JFK Visit a Game Changer

As 14-year-old Jim Doyle BA1967 listened to presidential candidate John F. Kennedy from the balcony of the Wisconsin Union Theater in 1960, a Secret Service agent asked him to step outside.

A nervous Doyle, scion of a Democratic family that backed Adlai Stephenson, was whisked to a room backstage.

“I’m sitting in this little room, and the door opens, and in walks John Kennedy,” Doyle recalled. “He asked me if I played shortstop, which I did.”

Kennedy, in a clear play for the elder Doyle’s support, called Doyle “Jimmy,” and made an instant impact that changed the boy’s life.

“The famous line about, ‘Ask not what your country can do for you; ask what you can do for your country,’ really was his call to service. I’ve tried to live a life that way,” Doyle said.

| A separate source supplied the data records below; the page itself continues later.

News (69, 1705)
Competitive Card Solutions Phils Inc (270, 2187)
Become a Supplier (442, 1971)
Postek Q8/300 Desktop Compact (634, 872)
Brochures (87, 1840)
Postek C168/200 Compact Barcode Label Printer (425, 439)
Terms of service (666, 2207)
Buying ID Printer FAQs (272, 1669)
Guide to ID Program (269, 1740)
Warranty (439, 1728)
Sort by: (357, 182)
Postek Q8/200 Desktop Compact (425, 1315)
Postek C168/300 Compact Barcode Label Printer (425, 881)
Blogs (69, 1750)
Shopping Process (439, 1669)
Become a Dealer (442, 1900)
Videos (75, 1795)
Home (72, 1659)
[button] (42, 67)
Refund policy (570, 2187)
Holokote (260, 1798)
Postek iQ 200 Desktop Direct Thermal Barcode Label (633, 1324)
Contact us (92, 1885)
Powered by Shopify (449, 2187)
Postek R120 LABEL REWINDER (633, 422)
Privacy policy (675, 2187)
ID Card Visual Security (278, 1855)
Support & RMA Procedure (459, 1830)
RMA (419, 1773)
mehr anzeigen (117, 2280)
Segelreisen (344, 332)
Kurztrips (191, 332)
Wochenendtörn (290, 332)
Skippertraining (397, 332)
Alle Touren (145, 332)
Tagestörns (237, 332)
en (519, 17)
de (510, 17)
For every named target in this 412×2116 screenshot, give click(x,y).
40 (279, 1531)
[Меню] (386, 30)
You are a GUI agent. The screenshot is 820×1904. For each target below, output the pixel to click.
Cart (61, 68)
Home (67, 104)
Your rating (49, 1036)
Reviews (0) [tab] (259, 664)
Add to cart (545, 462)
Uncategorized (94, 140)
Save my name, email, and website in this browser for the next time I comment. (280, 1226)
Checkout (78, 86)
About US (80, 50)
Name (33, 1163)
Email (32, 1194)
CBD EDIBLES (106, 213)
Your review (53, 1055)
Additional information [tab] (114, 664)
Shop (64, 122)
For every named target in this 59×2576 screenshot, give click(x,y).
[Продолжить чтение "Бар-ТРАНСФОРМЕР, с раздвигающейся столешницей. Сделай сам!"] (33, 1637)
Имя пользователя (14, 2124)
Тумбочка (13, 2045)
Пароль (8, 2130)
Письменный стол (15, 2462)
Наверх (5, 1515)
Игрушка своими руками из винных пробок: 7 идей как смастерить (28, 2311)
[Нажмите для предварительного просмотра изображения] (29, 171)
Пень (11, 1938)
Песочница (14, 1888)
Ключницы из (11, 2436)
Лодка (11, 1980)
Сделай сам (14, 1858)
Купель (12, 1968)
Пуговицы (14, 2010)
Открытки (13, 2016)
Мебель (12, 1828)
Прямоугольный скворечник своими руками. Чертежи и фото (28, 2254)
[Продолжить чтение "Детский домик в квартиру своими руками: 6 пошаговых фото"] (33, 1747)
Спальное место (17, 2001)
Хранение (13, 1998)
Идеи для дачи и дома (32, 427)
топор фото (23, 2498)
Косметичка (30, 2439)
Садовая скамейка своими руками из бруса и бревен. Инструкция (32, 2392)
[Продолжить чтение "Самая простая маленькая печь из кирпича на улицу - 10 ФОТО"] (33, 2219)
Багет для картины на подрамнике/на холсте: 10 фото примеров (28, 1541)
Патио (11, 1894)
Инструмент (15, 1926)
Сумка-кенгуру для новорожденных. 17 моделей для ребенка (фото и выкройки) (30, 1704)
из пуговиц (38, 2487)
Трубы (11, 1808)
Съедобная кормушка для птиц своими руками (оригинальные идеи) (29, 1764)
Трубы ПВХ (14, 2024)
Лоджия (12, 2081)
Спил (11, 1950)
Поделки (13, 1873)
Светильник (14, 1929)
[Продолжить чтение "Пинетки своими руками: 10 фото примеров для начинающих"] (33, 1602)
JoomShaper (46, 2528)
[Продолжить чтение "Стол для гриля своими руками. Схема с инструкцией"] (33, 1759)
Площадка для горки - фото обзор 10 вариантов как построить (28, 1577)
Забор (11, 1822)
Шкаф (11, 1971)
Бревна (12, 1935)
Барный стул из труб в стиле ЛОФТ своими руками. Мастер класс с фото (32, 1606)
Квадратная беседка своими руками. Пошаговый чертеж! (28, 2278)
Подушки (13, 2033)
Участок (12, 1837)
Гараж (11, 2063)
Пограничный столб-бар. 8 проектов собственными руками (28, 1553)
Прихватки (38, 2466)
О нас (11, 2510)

After three years at Stanford, Doyle finished his undergraduate degree at the University of Wisconsin, married Jessica Laird Doyle BS1967, MS1976, and followed JFK’s call to join the Peace Corps. The couple served in Tunisia from 1967 to 1969.

Doyle returned and earned a Harvard law degree before working in a legal services office on an Arizona tribal reservation. In 1975, he was elected to the first of three terms as Dane County district attorney.

The Democrat then served 12 years as state attorney general. In 2002, he defeated Governor Scott McCallum to earn his first term as Wisconsin’s chief executive, and in 2006 he won re-election, defeating U.S. Representative Mark Green.

During his tenure, Doyle fought for his priorities while battling budget deficits and a split legislature. As his approval ratings faltered during his second term, his relations with lawmakers frayed.

In 2009, Doyle announced he would not seek a third term. After serving as governor, he joined the law firm of Foley and Lardner and taught at UW–Madison.

“Politics is a very high calling, and I do believe that we need people who want to pursue it and pursue it for the right reasons,” Doyle said. “You can’t say you like democracy when it turns out your way, but you don’t like it when it turns out the other way. You can’t play it that way.”